● What is expected: Type out all the records again exactly.

● Provided records:

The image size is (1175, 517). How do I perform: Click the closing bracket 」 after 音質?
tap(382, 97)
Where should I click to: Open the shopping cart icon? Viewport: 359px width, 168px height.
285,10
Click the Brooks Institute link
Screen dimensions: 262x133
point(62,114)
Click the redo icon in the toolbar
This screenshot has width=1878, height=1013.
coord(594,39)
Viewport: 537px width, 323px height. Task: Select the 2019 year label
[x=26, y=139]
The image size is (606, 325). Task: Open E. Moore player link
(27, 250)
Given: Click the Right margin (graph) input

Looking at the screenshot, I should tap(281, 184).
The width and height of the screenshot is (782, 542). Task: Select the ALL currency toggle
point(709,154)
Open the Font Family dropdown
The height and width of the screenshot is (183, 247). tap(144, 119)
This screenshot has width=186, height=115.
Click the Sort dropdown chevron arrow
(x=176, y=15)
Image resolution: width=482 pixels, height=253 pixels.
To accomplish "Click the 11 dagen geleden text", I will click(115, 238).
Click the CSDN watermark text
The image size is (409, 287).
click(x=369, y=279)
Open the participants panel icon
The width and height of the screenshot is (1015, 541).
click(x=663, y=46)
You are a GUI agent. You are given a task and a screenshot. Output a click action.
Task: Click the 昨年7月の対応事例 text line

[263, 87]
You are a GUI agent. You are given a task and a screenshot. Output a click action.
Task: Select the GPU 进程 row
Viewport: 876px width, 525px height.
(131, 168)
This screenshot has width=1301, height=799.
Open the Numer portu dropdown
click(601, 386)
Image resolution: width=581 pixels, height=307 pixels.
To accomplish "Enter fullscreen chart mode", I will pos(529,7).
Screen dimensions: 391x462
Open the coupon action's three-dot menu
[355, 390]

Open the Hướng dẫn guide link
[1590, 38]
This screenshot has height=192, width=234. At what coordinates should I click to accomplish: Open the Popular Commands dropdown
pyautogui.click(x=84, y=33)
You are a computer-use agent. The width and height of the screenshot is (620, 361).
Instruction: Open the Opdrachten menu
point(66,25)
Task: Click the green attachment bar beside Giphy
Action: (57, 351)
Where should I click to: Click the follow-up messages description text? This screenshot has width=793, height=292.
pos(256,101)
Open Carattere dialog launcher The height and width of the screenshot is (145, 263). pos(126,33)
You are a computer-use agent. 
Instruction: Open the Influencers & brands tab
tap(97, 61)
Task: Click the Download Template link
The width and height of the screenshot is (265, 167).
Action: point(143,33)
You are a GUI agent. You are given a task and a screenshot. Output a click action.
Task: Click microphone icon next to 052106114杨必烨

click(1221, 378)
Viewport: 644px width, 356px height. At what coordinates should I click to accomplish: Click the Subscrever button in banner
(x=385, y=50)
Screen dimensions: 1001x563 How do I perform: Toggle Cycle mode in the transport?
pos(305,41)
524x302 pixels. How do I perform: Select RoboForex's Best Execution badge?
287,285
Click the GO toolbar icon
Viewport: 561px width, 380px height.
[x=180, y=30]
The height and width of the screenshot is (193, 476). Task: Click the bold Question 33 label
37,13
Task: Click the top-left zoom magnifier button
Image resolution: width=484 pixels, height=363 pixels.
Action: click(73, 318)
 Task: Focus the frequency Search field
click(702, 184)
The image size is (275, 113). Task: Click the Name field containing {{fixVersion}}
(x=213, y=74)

● Problem solution:
The image size is (1175, 517). How do I perform: Click the closing bracket 」 after 音質?
tap(382, 97)
Where should I click to: Open the shopping cart icon? Viewport: 359px width, 168px height.
285,10
Click the Brooks Institute link
Screen dimensions: 262x133
point(62,114)
Click the redo icon in the toolbar
This screenshot has width=1878, height=1013.
coord(594,39)
Viewport: 537px width, 323px height. Task: Select the 2019 year label
[x=26, y=139]
The image size is (606, 325). Task: Open E. Moore player link
(27, 250)
Given: Click the Right margin (graph) input

Looking at the screenshot, I should tap(281, 184).
The width and height of the screenshot is (782, 542). Task: Select the ALL currency toggle
point(709,154)
Open the Font Family dropdown
The height and width of the screenshot is (183, 247). tap(144, 119)
This screenshot has width=186, height=115.
Click the Sort dropdown chevron arrow
(x=176, y=15)
Image resolution: width=482 pixels, height=253 pixels.
To accomplish "Click the 11 dagen geleden text", I will click(115, 238).
Click the CSDN watermark text
The image size is (409, 287).
click(x=369, y=279)
Open the participants panel icon
The width and height of the screenshot is (1015, 541).
click(x=663, y=46)
You are a GUI agent. You are given a task and a screenshot. Output a click action.
Task: Click the 昨年7月の対応事例 text line

[263, 87]
You are a GUI agent. You are given a task and a screenshot. Output a click action.
Task: Select the GPU 进程 row
Viewport: 876px width, 525px height.
(131, 168)
This screenshot has width=1301, height=799.
Open the Numer portu dropdown
click(601, 386)
Image resolution: width=581 pixels, height=307 pixels.
To accomplish "Enter fullscreen chart mode", I will pos(529,7).
Screen dimensions: 391x462
Open the coupon action's three-dot menu
[355, 390]

Open the Hướng dẫn guide link
[1590, 38]
This screenshot has height=192, width=234. At what coordinates should I click to accomplish: Open the Popular Commands dropdown
pyautogui.click(x=84, y=33)
You are a computer-use agent. The width and height of the screenshot is (620, 361).
Instruction: Open the Opdrachten menu
point(66,25)
Task: Click the green attachment bar beside Giphy
Action: (57, 351)
Where should I click to: Click the follow-up messages description text? This screenshot has width=793, height=292.
pos(256,101)
Open Carattere dialog launcher The height and width of the screenshot is (145, 263). pos(126,33)
You are a computer-use agent. 
Instruction: Open the Influencers & brands tab
tap(97, 61)
Task: Click the Download Template link
The width and height of the screenshot is (265, 167).
Action: point(143,33)
You are a GUI agent. You are given a task and a screenshot. Output a click action.
Task: Click microphone icon next to 052106114杨必烨

click(1221, 378)
Viewport: 644px width, 356px height. At what coordinates should I click to accomplish: Click the Subscrever button in banner
(x=385, y=50)
Screen dimensions: 1001x563 How do I perform: Toggle Cycle mode in the transport?
pos(305,41)
524x302 pixels. How do I perform: Select RoboForex's Best Execution badge?
287,285
Click the GO toolbar icon
Viewport: 561px width, 380px height.
[x=180, y=30]
The height and width of the screenshot is (193, 476). Task: Click the bold Question 33 label
37,13
Task: Click the top-left zoom magnifier button
Image resolution: width=484 pixels, height=363 pixels.
Action: click(73, 318)
 Task: Focus the frequency Search field
click(702, 184)
The image size is (275, 113). Task: Click the Name field containing {{fixVersion}}
(x=213, y=74)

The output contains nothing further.